Rücktritt vom Rücktritt in Rom
29. Oktober 2015Fast drei Wochen nachdem er seinen Rücktritt eingereicht hat, es sich Roms umstrittener Bürgermeister Ignazio Marino noch einmal anders überlegt: Marino habe seinen Rücktritt schriftlich zurückgezogen, teilte die Verwaltung der italienischen Hauptstadt mit. Der frühere Chirurg und politische Quereinsteiger, der fast jeden politischen Rückhalt verloren hat, stieß damit viele Parteifreunde aus der linken Demokratischen Partei (PD) von Ministerpräsident Matteo Renzi vor den Kopf, die sich auf seinen Abgang verlassen hatten.

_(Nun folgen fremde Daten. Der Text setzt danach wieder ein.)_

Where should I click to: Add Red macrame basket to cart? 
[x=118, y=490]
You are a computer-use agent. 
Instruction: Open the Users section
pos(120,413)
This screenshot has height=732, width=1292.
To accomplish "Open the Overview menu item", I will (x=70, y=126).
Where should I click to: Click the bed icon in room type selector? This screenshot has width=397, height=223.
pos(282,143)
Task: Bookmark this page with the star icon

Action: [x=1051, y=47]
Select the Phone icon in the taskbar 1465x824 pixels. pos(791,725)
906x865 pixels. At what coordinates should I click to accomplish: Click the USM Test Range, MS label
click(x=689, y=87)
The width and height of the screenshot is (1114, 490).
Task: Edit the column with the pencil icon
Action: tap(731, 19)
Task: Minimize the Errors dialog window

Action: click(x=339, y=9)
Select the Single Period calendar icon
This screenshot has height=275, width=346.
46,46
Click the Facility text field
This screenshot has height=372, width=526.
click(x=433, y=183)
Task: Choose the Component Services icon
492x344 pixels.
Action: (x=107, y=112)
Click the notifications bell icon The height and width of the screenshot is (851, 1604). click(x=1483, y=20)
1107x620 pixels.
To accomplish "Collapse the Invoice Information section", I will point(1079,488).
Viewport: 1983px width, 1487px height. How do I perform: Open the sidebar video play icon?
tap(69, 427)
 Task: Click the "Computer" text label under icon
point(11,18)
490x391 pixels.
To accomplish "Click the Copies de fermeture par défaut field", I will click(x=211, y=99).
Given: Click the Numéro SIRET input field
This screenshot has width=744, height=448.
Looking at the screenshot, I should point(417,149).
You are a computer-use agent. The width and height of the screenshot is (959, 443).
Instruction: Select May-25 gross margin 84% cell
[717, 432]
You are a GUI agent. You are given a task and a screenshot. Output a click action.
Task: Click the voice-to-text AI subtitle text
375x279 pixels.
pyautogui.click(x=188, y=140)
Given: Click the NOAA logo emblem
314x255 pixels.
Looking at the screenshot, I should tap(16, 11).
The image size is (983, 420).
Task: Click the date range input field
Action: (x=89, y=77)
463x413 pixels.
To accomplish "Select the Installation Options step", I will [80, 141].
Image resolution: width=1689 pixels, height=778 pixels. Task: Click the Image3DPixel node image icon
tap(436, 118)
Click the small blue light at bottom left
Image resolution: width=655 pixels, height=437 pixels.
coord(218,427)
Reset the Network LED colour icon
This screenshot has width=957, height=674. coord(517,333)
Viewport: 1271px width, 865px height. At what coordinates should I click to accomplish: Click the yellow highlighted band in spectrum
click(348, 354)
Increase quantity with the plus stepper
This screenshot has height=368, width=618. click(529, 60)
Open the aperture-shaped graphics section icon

Mariono machte von der Möglichkeit Gebrauch, seine schon eingereichte Demission binnen einer 20-Tage-Frist zu widerrufen. "Ich habe mich entschieden, meinen am 12. Oktober eingereichten Rücktritt zurückzuziehen", teilte der 60-Jährige auf Facebook mit. Bei seiner Rücktrittsankündigung hatte er mitgeteilt, die politischen Bedingungen zur Fortführung des Amts seien nicht gegeben, er habe den Rückhalt in der PD verloren. Marino gilt als führungsschwach.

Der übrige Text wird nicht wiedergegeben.